### EXTRACTED INFORMATION

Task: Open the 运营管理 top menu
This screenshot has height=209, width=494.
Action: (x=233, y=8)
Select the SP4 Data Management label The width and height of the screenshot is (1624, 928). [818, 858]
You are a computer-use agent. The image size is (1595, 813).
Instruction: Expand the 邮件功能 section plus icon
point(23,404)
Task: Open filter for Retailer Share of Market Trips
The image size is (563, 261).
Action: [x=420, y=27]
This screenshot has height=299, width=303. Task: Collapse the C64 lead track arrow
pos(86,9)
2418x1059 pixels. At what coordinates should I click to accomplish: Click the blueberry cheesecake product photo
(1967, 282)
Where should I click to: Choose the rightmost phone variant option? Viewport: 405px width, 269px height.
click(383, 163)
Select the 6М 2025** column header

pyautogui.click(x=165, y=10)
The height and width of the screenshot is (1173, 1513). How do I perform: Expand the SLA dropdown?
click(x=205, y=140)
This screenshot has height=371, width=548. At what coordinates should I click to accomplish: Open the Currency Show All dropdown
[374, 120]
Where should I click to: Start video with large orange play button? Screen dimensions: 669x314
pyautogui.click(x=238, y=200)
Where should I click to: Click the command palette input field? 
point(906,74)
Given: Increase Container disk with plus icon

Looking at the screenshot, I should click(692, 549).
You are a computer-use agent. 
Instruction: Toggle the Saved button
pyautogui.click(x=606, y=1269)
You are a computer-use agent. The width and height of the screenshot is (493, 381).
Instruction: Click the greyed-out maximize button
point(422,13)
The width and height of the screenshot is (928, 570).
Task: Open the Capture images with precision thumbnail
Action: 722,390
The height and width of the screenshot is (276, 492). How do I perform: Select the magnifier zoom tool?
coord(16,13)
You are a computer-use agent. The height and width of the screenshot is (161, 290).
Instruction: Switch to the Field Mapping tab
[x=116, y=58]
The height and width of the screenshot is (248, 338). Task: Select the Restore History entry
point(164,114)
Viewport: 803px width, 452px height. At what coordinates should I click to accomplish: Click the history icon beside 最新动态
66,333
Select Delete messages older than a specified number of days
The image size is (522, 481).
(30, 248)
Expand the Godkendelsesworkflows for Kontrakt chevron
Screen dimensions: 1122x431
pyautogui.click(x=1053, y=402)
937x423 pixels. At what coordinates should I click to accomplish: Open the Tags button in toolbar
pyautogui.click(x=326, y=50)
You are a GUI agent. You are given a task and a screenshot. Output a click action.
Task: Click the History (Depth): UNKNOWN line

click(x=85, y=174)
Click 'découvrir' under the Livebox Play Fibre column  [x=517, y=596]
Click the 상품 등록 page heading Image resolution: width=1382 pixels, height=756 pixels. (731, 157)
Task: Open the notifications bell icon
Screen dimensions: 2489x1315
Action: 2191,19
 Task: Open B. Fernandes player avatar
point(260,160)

######

■ THE TASK: Put every line of the material above into a Markdown table with the columns Row and Line, numbering each row and leaving out blank lines.

■ FINAL RESULT:
| Row | Line |
|---|---|
| 1 | Task: Open the 运营管理 top menu |
| 2 | This screenshot has height=209, width=494. |
| 3 | Action: (x=233, y=8) |
| 4 | Select the SP4 Data Management label The width and height of the screenshot is (1624, 928). [818, 858] |
| 5 | You are a computer-use agent. The image size is (1595, 813). |
| 6 | Instruction: Expand the 邮件功能 section plus icon |
| 7 | point(23,404) |
| 8 | Task: Open filter for Retailer Share of Market Trips |
| 9 | The image size is (563, 261). |
| 10 | Action: [x=420, y=27] |
| 11 | This screenshot has height=299, width=303. Task: Collapse the C64 lead track arrow |
| 12 | pos(86,9) |
| 13 | 2418x1059 pixels. At what coordinates should I click to accomplish: Click the blueberry cheesecake product photo |
| 14 | (1967, 282) |
| 15 | Where should I click to: Choose the rightmost phone variant option? Viewport: 405px width, 269px height. |
| 16 | click(383, 163) |
| 17 | Select the 6М 2025** column header |
| 18 | pyautogui.click(x=165, y=10) |
| 19 | The height and width of the screenshot is (1173, 1513). How do I perform: Expand the SLA dropdown? |
| 20 | click(x=205, y=140) |
| 21 | This screenshot has height=371, width=548. At what coordinates should I click to accomplish: Open the Currency Show All dropdown |
| 22 | [374, 120] |
| 23 | Where should I click to: Start video with large orange play button? Screen dimensions: 669x314 |
| 24 | pyautogui.click(x=238, y=200) |
| 25 | Where should I click to: Click the command palette input field?  |
| 26 | point(906,74) |
| 27 | Given: Increase Container disk with plus icon |
| 28 | Looking at the screenshot, I should click(692, 549). |
| 29 | You are a computer-use agent.  |
| 30 | Instruction: Toggle the Saved button |
| 31 | pyautogui.click(x=606, y=1269) |
| 32 | You are a computer-use agent. The width and height of the screenshot is (493, 381). |
| 33 | Instruction: Click the greyed-out maximize button |
| 34 | point(422,13) |
| 35 | The width and height of the screenshot is (928, 570). |
| 36 | Task: Open the Capture images with precision thumbnail |
| 37 | Action: 722,390 |
| 38 | The height and width of the screenshot is (276, 492). How do I perform: Select the magnifier zoom tool? |
| 39 | coord(16,13) |
| 40 | You are a computer-use agent. The height and width of the screenshot is (161, 290). |
| 41 | Instruction: Switch to the Field Mapping tab |
| 42 | [x=116, y=58] |
| 43 | The height and width of the screenshot is (248, 338). Task: Select the Restore History entry |
| 44 | point(164,114) |
| 45 | Viewport: 803px width, 452px height. At what coordinates should I click to accomplish: Click the history icon beside 最新动态 |
| 46 | 66,333 |
| 47 | Select Delete messages older than a specified number of days |
| 48 | The image size is (522, 481). |
| 49 | (30, 248) |
| 50 | Expand the Godkendelsesworkflows for Kontrakt chevron |
| 51 | Screen dimensions: 1122x431 |
| 52 | pyautogui.click(x=1053, y=402) |
| 53 | 937x423 pixels. At what coordinates should I click to accomplish: Open the Tags button in toolbar |
| 54 | pyautogui.click(x=326, y=50) |
| 55 | You are a GUI agent. You are given a task and a screenshot. Output a click action. |
| 56 | Task: Click the History (Depth): UNKNOWN line |
| 57 | click(x=85, y=174) |
| 58 | Click 'découvrir' under the Livebox Play Fibre column  [x=517, y=596] |
| 59 | Click the 상품 등록 page heading Image resolution: width=1382 pixels, height=756 pixels. (731, 157) |
| 60 | Task: Open the notifications bell icon |
| 61 | Screen dimensions: 2489x1315 |
| 62 | Action: 2191,19 |
| 63 |  Task: Open B. Fernandes player avatar |
| 64 | point(260,160) |